Among insects, Orthoptera (crickets, grasshoppers, and katydids) are characterized by two distinguishing features: their greatly enlarged hind legs (adapted for jumping) and modified forewings (adapted for sound production). The former trait is controlled by the homeotic gene Ultrabithorax (Ubx), which was shown to regulate the allometric leg growth in both orthopterans and hemipterans (Mahfooz et al., 2004, 2007; Khila et al., 2014). These studies also suggest that the transcriptional modification of Ubx expression may be a universal mechanism for the evolutionary diversification of insect hind legs. In contrast, very little is known regarding the genetic mechanisms that control the development of specific morphological structures on orthopteran forewings, which in turn, are critical for enabling sound production.

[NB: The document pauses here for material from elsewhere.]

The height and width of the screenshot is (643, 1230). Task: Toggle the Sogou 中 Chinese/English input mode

As a part of studies regarding the diversification of insect appendages, we have previously examined the embryonic functions of POU homeodomain gene nubbin (nub) in several insect species, including crickets (Hrycaj et al., 2008; Turchyn et al., 2011). The generated results show that nub can have a variety of roles during embryogenesis, including morphogenesis of mouthparts, joint formation in legs, and the establishment of a limbless abdomen. In adults, however, this gene is recognized for its function in growth and proximal–distal patterning of wings (Ng et al., 1995; Cifuentes and Garcia-Bellido, 1997; Neumann and Cohen, 1998). These observations led us to investigate the roles of nub in the development of wings in Acheta domesticus (house cricket). Our results show that its depletion (via RNAi) results in smaller wings, with each pair displaying an altered vein pattern. Moreover, there is a specific effect in male forewings that lost and/or modified their unique structures involved in sound production.

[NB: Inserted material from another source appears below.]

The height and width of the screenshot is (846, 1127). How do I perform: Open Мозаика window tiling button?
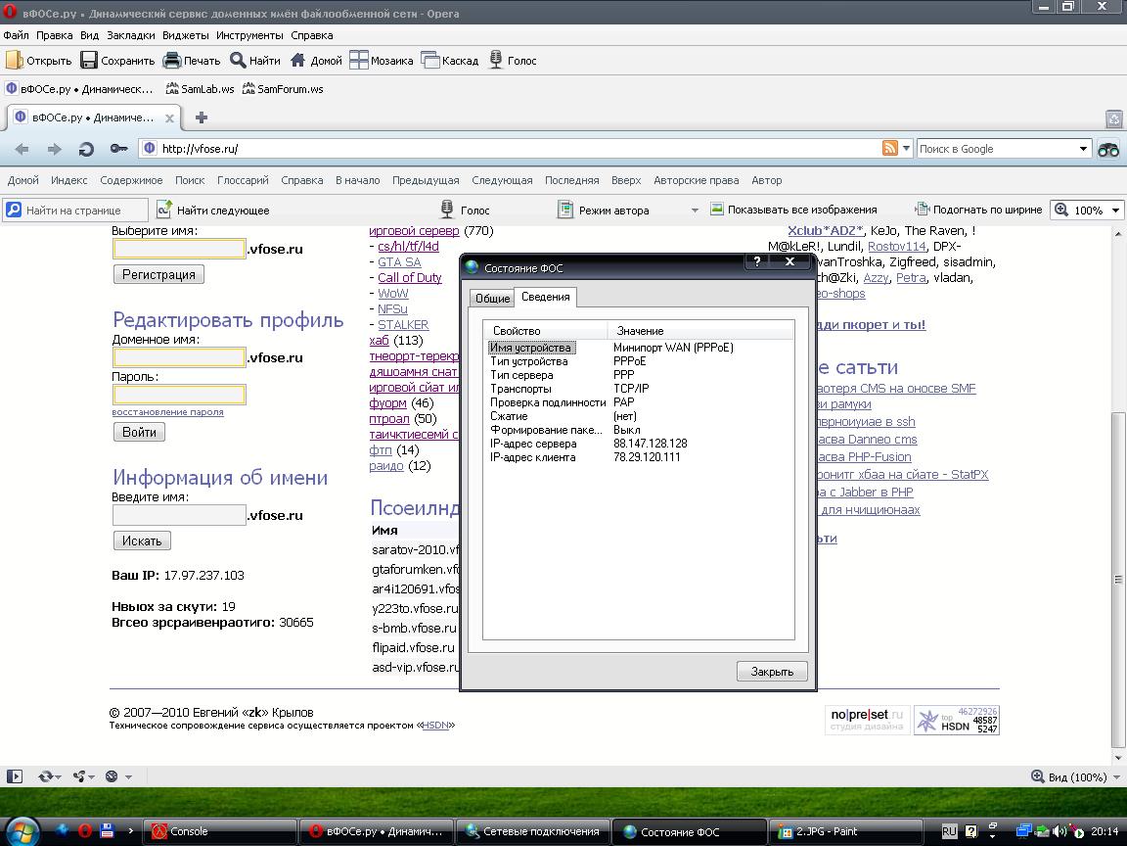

The above results suggest a dual role of nub in cricket wing development. First, there is a general function in regulating the size and overall shape of both fore- and hindwings. This is further corroborated by recent functional studies in a variety of insects, including Onthophagus taurus (scarab beetle), Blatella germanica (cockroach), and Oncopeltus fasciatus (milkweed bug), which all show that knockdowns of nub cause a reduction in adult wing size (Medved et al., 2015; Hu and Moczek, 2021; Fernandez-Nicolas et al., 2022). Second, nub has a lineage-specific role in developing the singing apparatus in male crickets. While preliminary in nature, this study provides a first step toward identifying a genetic network underlying the evolution of sound production in orthopterans.

Materials and methods

Both Acheta nymphs and adults were raised at room temperature of 25°C and relative humidity of about 60% on a diet of fresh lettuce supplemented with dry cat food and water. Under these conditions, they underwent eight nymphal stages to become adults in about three months.

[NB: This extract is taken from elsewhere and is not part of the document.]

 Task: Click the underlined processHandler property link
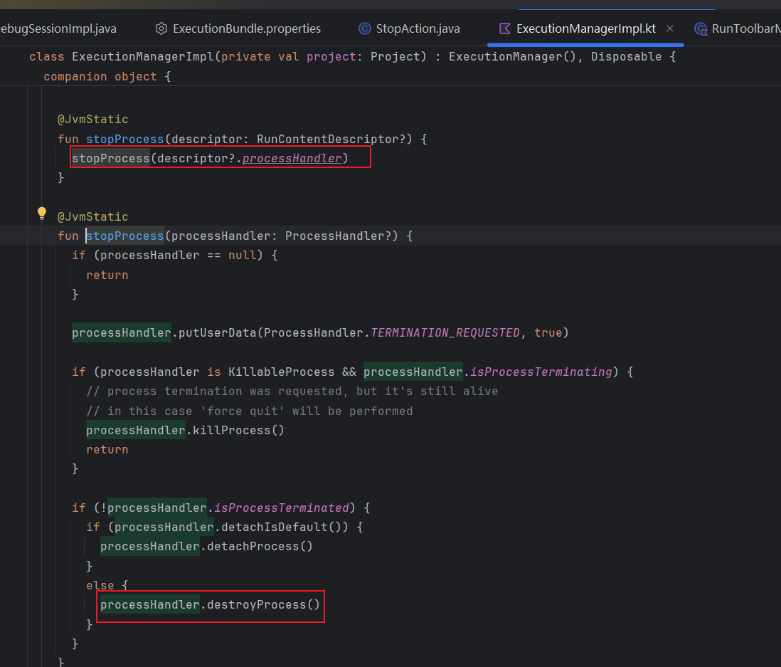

RNA isolation, cDNA synthesis, and cloning were conducted using methods previously outlined in established protocols (Li and Popadic, 2004; Hrycaj et al., 2008). The 387-bp long PCR fragment of Acheta nub, which includes the highly conserved 5’ POU homeodomain, a hypervariable linker region, and the 3’ homeodomain was isolated with the help of degenerated primers: EQFAKT (5´-GGAATTCGARCARTT YGCIA-ARAC-3´) and KEKRINP (5´-GCTCTAGAGGRTTIATICKYTTYCYTT-3´). It was then subsequently inserted into a pCR4-TOPO vector and confirmed through sequencing. This fragment was utilized not only to induce specific nub RNAi phenotypes in embryos (Turchyn et al., 2011), but also in our current analysis.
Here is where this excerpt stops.